お盆・迎え火・送り火



「お盆」は正式には「盂蘭盆会」といいます。元々この言葉は梵語(サンスクリット語)で、インドから中央アジアで呼ばれていたとれています。日本では推古天皇の606年に始まりました。日本書記には平安・鎌倉時代には定着していた記されています。江戸時代に入ると民間の行事として盛んになり、「盆礼」といって親族や知人の家を訪ねて進物の贈答をすることが行われ、関西では「素麺」関東では「麦粉や米」などを持参したそうです。
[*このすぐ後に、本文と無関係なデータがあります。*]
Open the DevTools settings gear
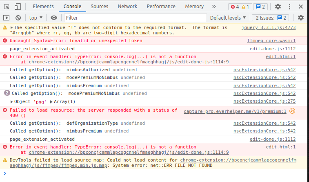This screenshot has height=182, width=309. tap(278, 7)
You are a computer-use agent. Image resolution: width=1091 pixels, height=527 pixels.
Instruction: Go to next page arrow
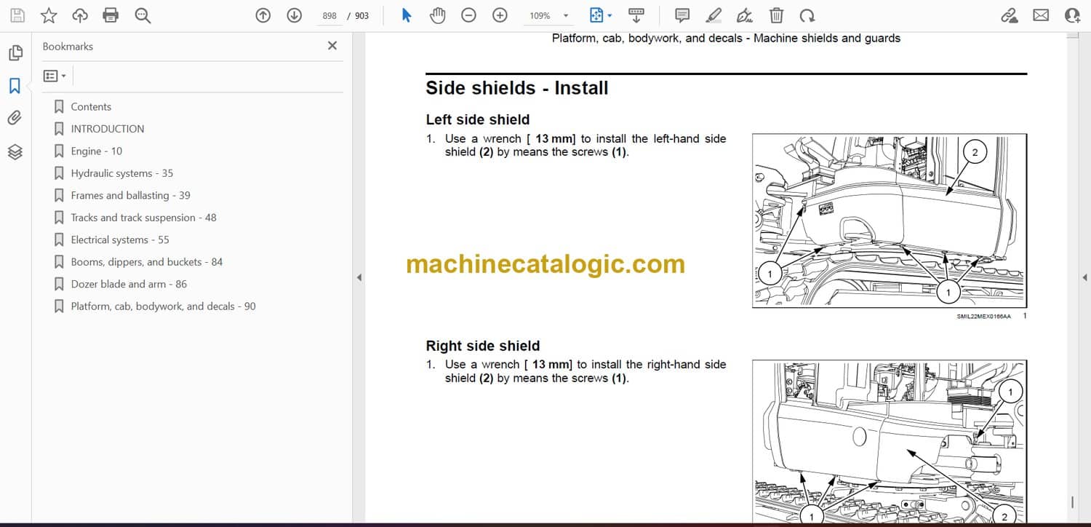pos(294,15)
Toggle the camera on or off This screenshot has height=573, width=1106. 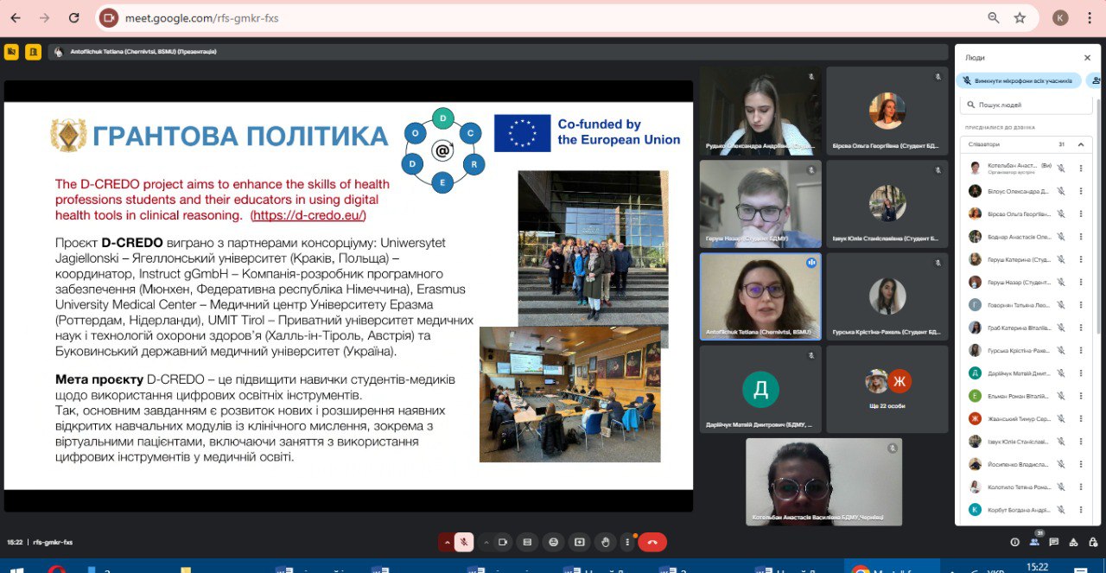503,542
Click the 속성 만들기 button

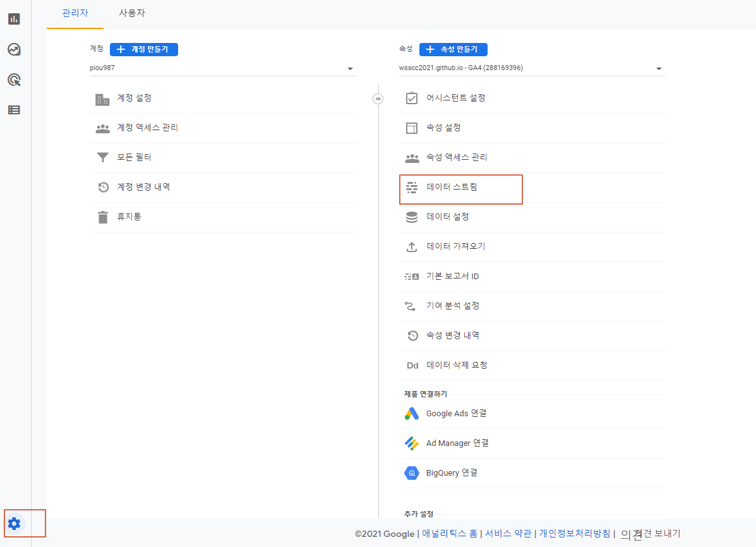tap(453, 49)
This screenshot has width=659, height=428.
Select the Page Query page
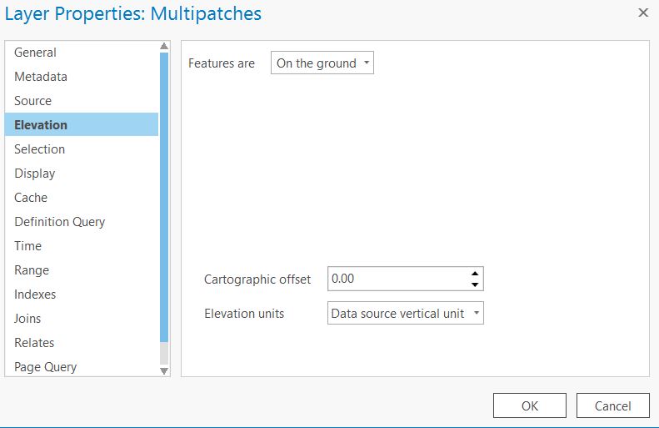pos(45,367)
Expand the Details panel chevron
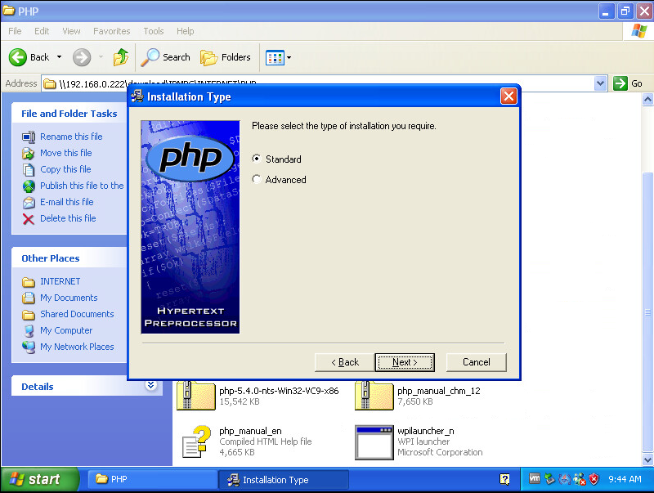Screen dimensions: 654x493 click(x=150, y=385)
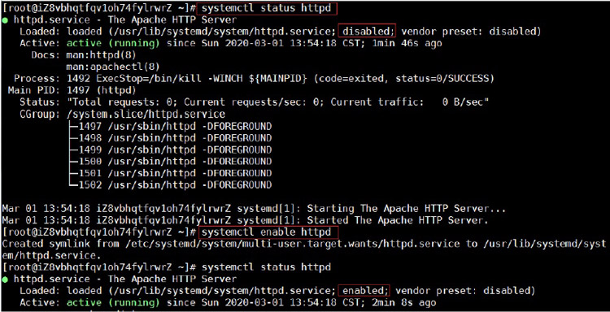Click the boxed 'disabled;' state text
The height and width of the screenshot is (312, 610).
367,31
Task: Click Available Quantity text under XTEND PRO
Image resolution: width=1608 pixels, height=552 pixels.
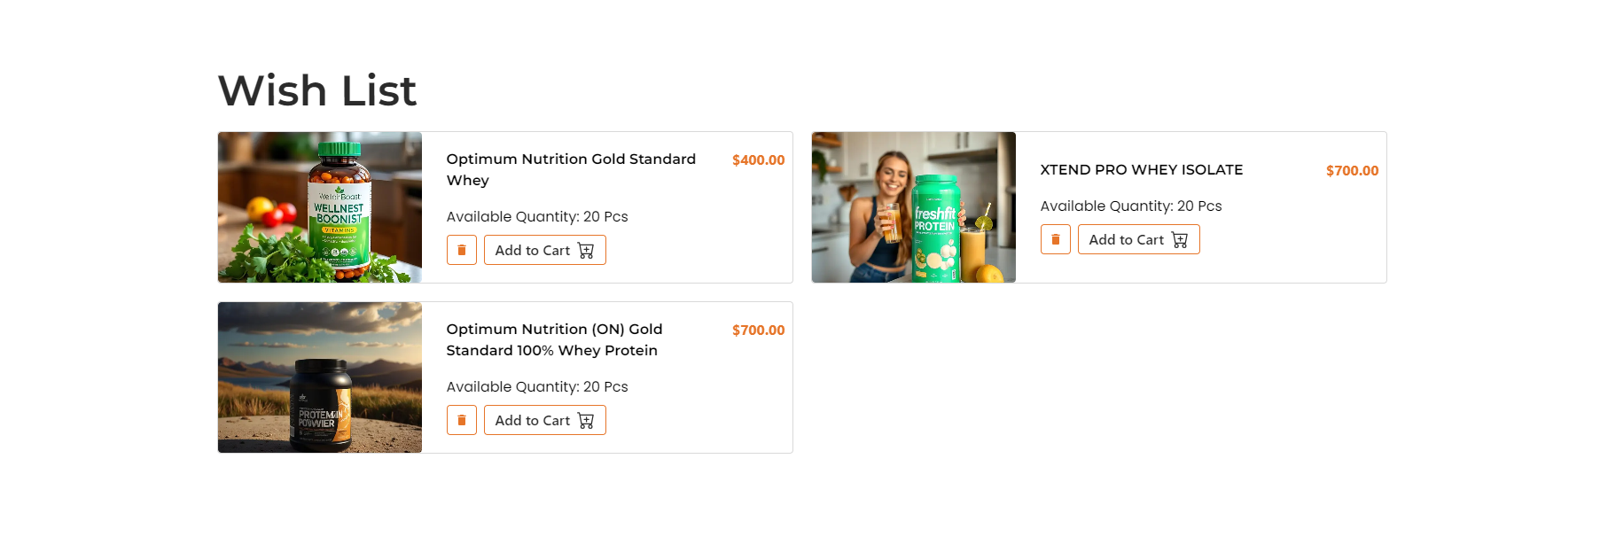Action: 1131,206
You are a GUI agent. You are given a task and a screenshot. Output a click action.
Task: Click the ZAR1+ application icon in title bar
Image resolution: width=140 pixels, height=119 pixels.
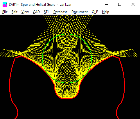pos(5,4)
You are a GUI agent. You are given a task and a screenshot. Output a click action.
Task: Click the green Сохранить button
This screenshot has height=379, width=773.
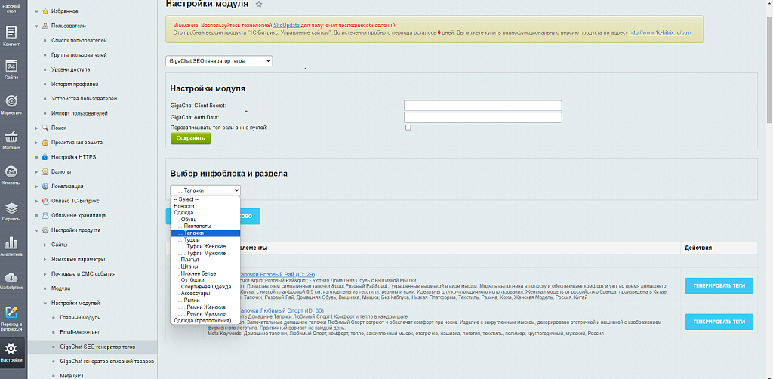[x=190, y=138]
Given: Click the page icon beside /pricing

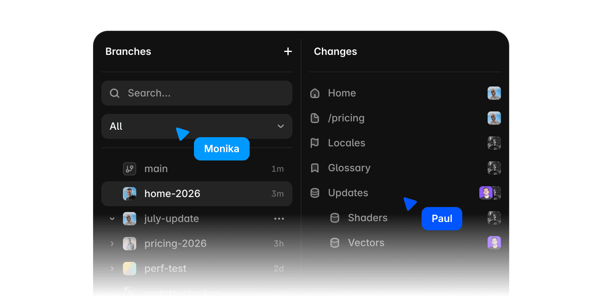Looking at the screenshot, I should click(315, 118).
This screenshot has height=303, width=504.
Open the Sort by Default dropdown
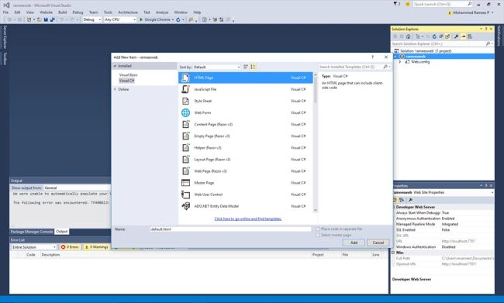pyautogui.click(x=216, y=67)
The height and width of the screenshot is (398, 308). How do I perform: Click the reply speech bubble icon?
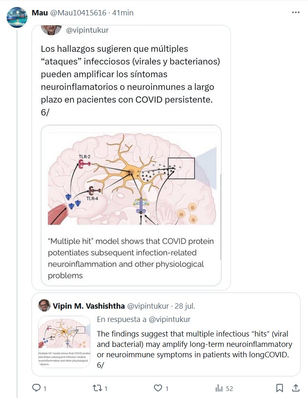coord(37,388)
その盆礼を中元ともいい、今日の「お中元」に繋がっています。
お盆の期間は4日間です
お盆は7月13日から16日の4日間ですが旧盆は8月13日から16日に行われます。ただし地域によっては15日に送るところもあります。 東京などは7月盆ですが、関西やその他の地域ですと旧盆で行われています。昔は陰暦の7月に行われていましたが、暦が太陽暦になった今日では7月が新盆で、8月が旧盆という慣習で地方によりそれぞれお盆の月が異なっています。陰暦の7月は太陽暦の8月に該当するので陰暦の風習が強く残っている地域は8月の旧盆をとる傾向があります。日本が太陽暦になったのは明治5年からなので、新盆の7月は比較的新しいものなのです(但し陰暦と太陽暦は閏年があるため丁度1ヶ月のずれとは限りません)。陰暦で行う行事はたくさんあります。例えば出雲大社の神在祭は陰暦の10月11日から17日まで行われます。また諏訪神社の鳥舞は陰暦正月15日(太陽暦2月15日)、讃岐の滝宮神社の念仏踊りは陰暦の7月 (太陽暦の8月)に行われます。
(全国有名仏壇店ネット より)
東京も今日はお盆の最終日。家々では送り火がおこなわれます。送り火とは、家に迎えた精霊を今度は送り火をたいてお墓に帰っていただきます。
迎え火をたいた同じ場所で16日(又は15日)オガラをつみ重ねて送り火をたきます。
※盆明け(16日)の夕方に火を焚いて祖先の霊を帰す。これが送り火。盆送り、送り盆などとも呼ばれます。
※京都の夜を美しく彩る大文字焼は、大がかりな送り火の一つです。